Records drawn from a dataset:
━━━━━━━━━━━━━━━━
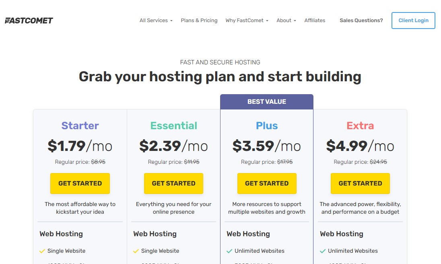441x264 pixels.
Task: Click the checkmark next to Essential's Single Website
Action: (x=136, y=251)
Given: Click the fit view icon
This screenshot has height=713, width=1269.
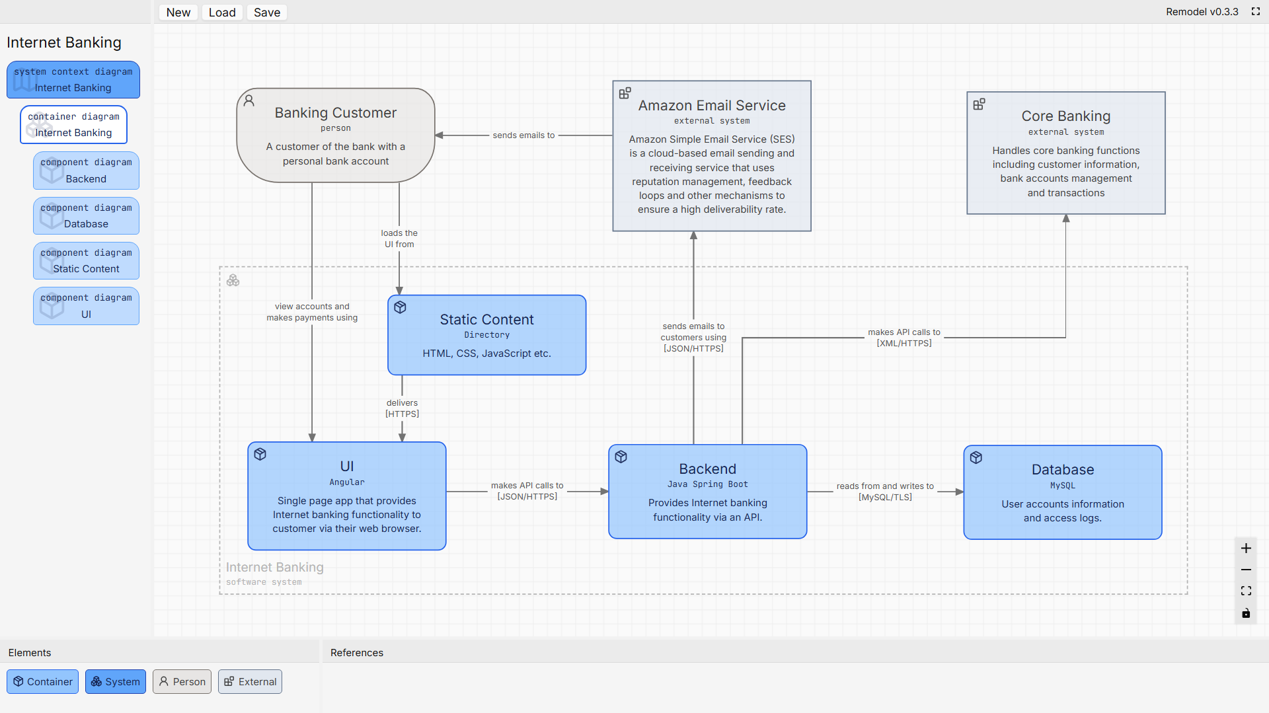Looking at the screenshot, I should [1246, 591].
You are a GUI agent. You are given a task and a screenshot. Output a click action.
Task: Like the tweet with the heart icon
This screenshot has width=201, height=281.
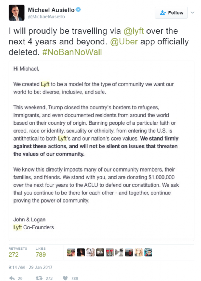(65, 278)
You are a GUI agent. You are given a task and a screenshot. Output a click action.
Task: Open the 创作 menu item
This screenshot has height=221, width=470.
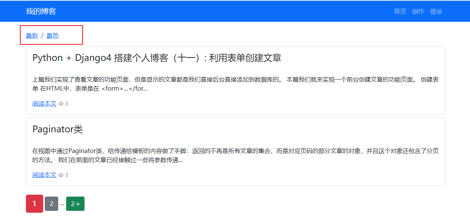(x=418, y=11)
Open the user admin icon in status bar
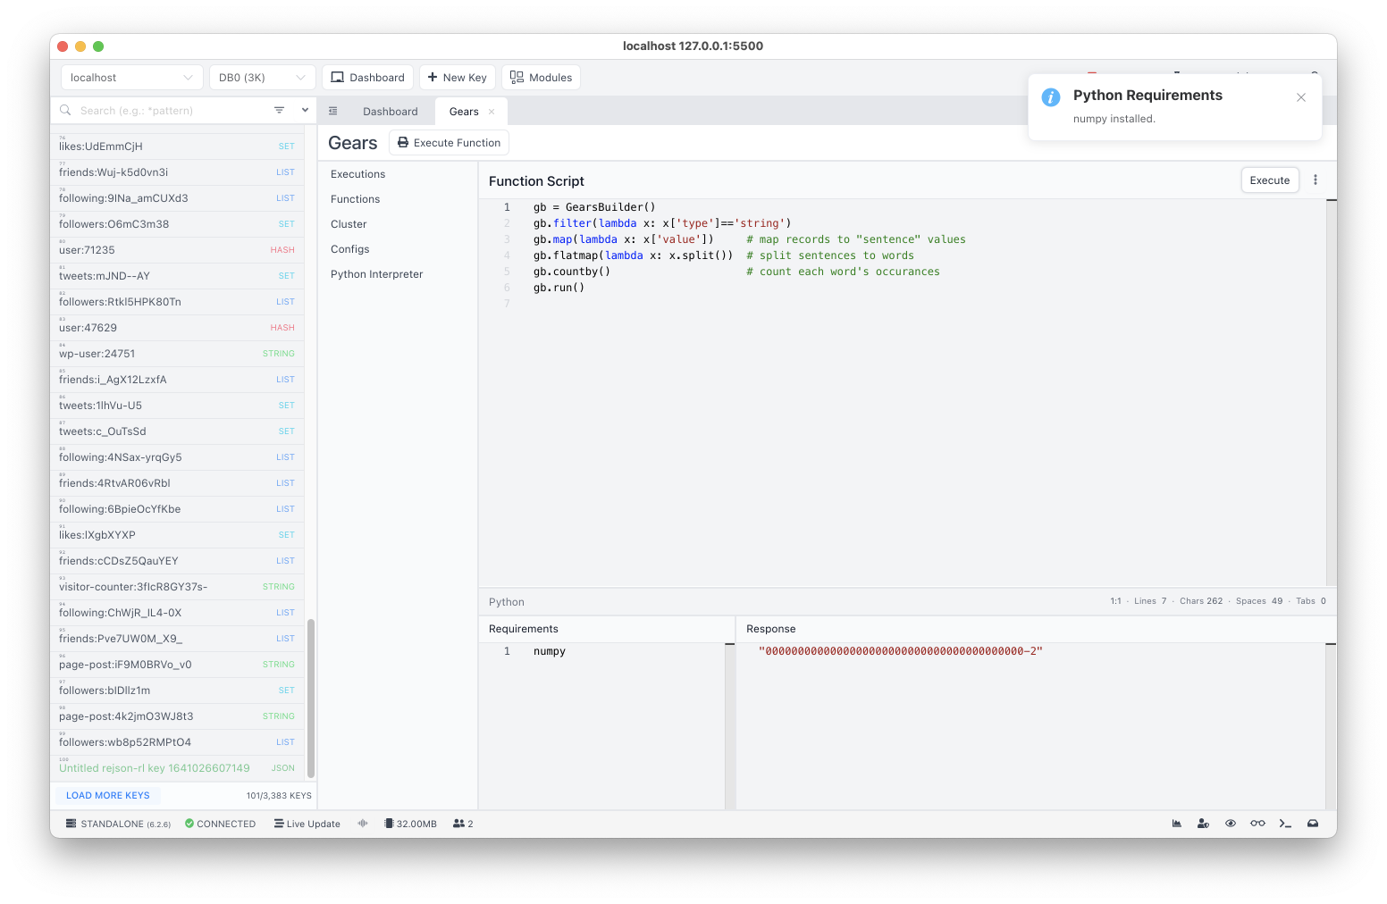 (1204, 824)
━━━━━━━━━━━━━━━━
* _What is needed_
Repeat exactly the line containing "Task: Open the 创作 menu item" and every line after it through the end of the records, and nothing else. Leave the pictures out.

* _Answer to the exercise_
Task: Open the 创作 menu item
This screenshot has height=221, width=470.
(x=418, y=11)
Open the user admin icon in status bar
 (1204, 824)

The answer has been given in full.